==== Study material

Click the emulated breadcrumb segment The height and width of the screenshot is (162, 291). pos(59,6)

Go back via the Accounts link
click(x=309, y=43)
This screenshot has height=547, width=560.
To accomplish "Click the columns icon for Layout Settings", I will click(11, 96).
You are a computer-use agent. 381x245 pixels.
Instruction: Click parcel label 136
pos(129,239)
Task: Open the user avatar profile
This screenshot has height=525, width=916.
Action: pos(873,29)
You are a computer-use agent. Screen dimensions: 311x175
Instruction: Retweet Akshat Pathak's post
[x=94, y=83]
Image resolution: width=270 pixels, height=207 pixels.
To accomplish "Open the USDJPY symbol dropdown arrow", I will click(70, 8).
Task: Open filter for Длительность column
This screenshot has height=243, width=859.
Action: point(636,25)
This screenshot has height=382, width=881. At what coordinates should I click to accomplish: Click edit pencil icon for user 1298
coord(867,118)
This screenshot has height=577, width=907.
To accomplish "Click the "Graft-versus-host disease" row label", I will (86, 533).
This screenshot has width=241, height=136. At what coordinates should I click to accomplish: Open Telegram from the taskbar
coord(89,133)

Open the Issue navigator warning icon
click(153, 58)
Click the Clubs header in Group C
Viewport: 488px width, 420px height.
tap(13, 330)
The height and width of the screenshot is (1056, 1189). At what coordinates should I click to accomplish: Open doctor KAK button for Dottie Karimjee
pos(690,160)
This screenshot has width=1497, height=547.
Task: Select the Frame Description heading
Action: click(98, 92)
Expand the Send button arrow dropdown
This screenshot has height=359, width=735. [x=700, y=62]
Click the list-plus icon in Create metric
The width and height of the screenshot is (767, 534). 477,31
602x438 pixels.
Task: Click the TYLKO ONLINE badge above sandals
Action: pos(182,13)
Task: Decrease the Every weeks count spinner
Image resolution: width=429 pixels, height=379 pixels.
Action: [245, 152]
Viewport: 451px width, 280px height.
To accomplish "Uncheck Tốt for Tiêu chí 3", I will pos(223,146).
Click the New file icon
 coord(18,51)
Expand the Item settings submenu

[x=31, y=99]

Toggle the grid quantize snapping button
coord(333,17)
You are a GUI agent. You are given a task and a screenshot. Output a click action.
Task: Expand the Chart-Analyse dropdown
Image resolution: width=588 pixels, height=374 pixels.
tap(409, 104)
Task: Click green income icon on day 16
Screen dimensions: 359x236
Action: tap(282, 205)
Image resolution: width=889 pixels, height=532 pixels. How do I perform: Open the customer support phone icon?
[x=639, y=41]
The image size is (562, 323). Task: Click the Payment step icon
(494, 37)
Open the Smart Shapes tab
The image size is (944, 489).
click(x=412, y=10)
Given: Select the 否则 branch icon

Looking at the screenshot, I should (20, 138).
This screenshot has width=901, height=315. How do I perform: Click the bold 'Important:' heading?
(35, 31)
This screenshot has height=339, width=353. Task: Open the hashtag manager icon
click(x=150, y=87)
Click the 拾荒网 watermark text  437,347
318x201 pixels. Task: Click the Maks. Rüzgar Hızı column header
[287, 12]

========

Transcribe the material in full; every line must match exactly.

Click the emulated breadcrumb segment The height and width of the screenshot is (162, 291). pos(59,6)

Go back via the Accounts link
click(x=309, y=43)
This screenshot has height=547, width=560.
To accomplish "Click the columns icon for Layout Settings", I will click(11, 96).
You are a computer-use agent. 381x245 pixels.
Instruction: Click parcel label 136
pos(129,239)
Task: Open the user avatar profile
This screenshot has height=525, width=916.
Action: pos(873,29)
You are a computer-use agent. Screen dimensions: 311x175
Instruction: Retweet Akshat Pathak's post
[x=94, y=83]
Image resolution: width=270 pixels, height=207 pixels.
To accomplish "Open the USDJPY symbol dropdown arrow", I will click(70, 8).
Task: Open filter for Длительность column
This screenshot has height=243, width=859.
Action: point(636,25)
This screenshot has height=382, width=881. At what coordinates should I click to accomplish: Click edit pencil icon for user 1298
coord(867,118)
This screenshot has height=577, width=907.
To accomplish "Click the "Graft-versus-host disease" row label", I will (86, 533).
This screenshot has width=241, height=136. At what coordinates should I click to accomplish: Open Telegram from the taskbar
coord(89,133)

Open the Issue navigator warning icon
click(153, 58)
Click the Clubs header in Group C
Viewport: 488px width, 420px height.
tap(13, 330)
The height and width of the screenshot is (1056, 1189). At what coordinates should I click to accomplish: Open doctor KAK button for Dottie Karimjee
pos(690,160)
This screenshot has width=1497, height=547.
Task: Select the Frame Description heading
Action: click(98, 92)
Expand the Send button arrow dropdown
This screenshot has height=359, width=735. [x=700, y=62]
Click the list-plus icon in Create metric
The width and height of the screenshot is (767, 534). 477,31
602x438 pixels.
Task: Click the TYLKO ONLINE badge above sandals
Action: pos(182,13)
Task: Decrease the Every weeks count spinner
Image resolution: width=429 pixels, height=379 pixels.
Action: [245, 152]
Viewport: 451px width, 280px height.
To accomplish "Uncheck Tốt for Tiêu chí 3", I will pos(223,146).
Click the New file icon
 coord(18,51)
Expand the Item settings submenu

[x=31, y=99]

Toggle the grid quantize snapping button
coord(333,17)
You are a GUI agent. You are given a task and a screenshot. Output a click action.
Task: Expand the Chart-Analyse dropdown
Image resolution: width=588 pixels, height=374 pixels.
tap(409, 104)
Task: Click green income icon on day 16
Screen dimensions: 359x236
Action: tap(282, 205)
Image resolution: width=889 pixels, height=532 pixels. How do I perform: Open the customer support phone icon?
[x=639, y=41]
The image size is (562, 323). Task: Click the Payment step icon
(494, 37)
Open the Smart Shapes tab
The image size is (944, 489).
click(x=412, y=10)
Given: Select the 否则 branch icon

Looking at the screenshot, I should (20, 138).
This screenshot has width=901, height=315. How do I perform: Click the bold 'Important:' heading?
(35, 31)
This screenshot has height=339, width=353. Task: Open the hashtag manager icon
click(x=150, y=87)
Click the 拾荒网 watermark text  437,347
318x201 pixels. Task: Click the Maks. Rüzgar Hızı column header
[287, 12]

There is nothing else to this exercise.